The genius of the essays is bound up with his realisation that he should trust the apparently random motions of his mind, not forcing them into coherent order but enregistering them as they passed. He allowed himself to try out his minds faculties the French word essai means a trial by recording whatever struck him and made him muse and rave . And in doing so, he came to realise he could capture and transmit crucial elements of his lived life.
He would not present himself as the fixed embodiment of this or that quality, for he experienced existence as a succession of inconsistent and disjointed thoughts and impulses. He could not narrate his life as a story of heroic virtue or indeed as a story of anything else, for precisely by virtue of being alive his existence was ongoing, incomplete, unfinished. It is myself I portray, he tells the reader, and therefore he wishes his imperfections and his natural form to be read to the life.

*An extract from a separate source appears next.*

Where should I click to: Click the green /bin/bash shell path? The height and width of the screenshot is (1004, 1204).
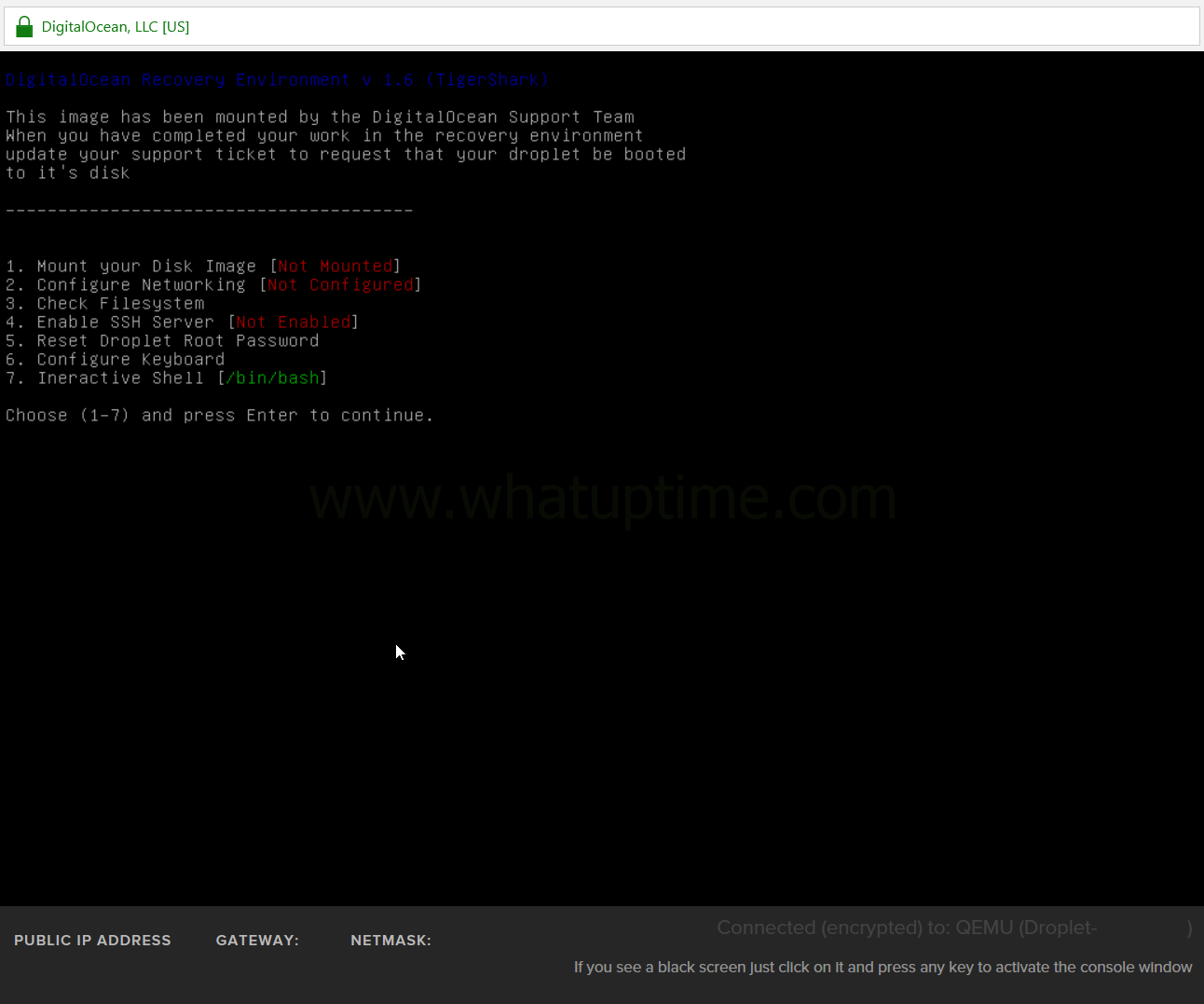(x=272, y=378)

What this means, as we learn when we encounter Montaignes writing, is that he is constantly in motion.
All the same, Montaigne was, of course, engaged in giving an account of himself. No one has ever done it more magnificently. But his object, as he puts it, would not stay still, and his account was deliberately composed without a shape: If I speak diversely of myself, it is because I look diversely upon myself. . . . Shamefaced, bashful, insolent, chaste, luxurious, peevish, prattling, silent, fond, doting, labourious, nice, delicate, ingenious, slow, dull, froward, humorous, debonaire, wise, ignorant, false in words, true-speaking, both liberal, covetous, and prodigal. All these I perceive in some measure or other to be in mine, according as I stir or turn myself.
This sounds at first like a matter of perspective: the angle at which one regards an object, even so intimately familiar an object as oneself, would necessarily change the terms of a depiction. But it is not only a matter of the shifting position of the beholder; rather it is the inner life of the self, as well as the position of the viewer, that is constantly in motion.
It is important to grasp this constant interplay of different perspectives, in part because it is true to Montaignes cheerfully professed taste for contradicting himself and in part because it is an aspect of the text that Shakespeare and his contemporaries would have experienced. We know that the playwright repeatedly made forays into the essays to seize upon things he thought he could use.
Two instances of such forays have been particularly noted by scholars. In his essay Of the Affection of Fathers to Their Children, Montaigne, sharply criticising aged parents who expect their grown children to be grateful to them and who cling avidly to their possessions, gives powerful voice to the resentment of the young: It is mere injustice to see an old, crazed, sinew-shrunken, and nigh-dead father sitting alone in a chimney-corner to enjoy so many goods as would suffice for the preferment and entertainment of many children, and in the meanwhile, for want of means, to suffer them to lose their best days and years without thrusting them into public service and knowledge of men.
This geriatric avarice can make children despair, driving them to seek by some way how unlawful soever to provide for their necessaries. Far from producing dutiful obedience, a parental policy of clinging to wealth and treating the younger generation sternly only maketh fathers irksome unto children, and which is worse, ridiculous.
How could it not have this effect? For, as Montaigne coolly notes, children in fact have youth and strength in their hands, and consequently the breath and favour of the world, and do with mockery and contempt receive these churlish, fierce, and tyrannical countenances from a man that hath no lusty blood left him.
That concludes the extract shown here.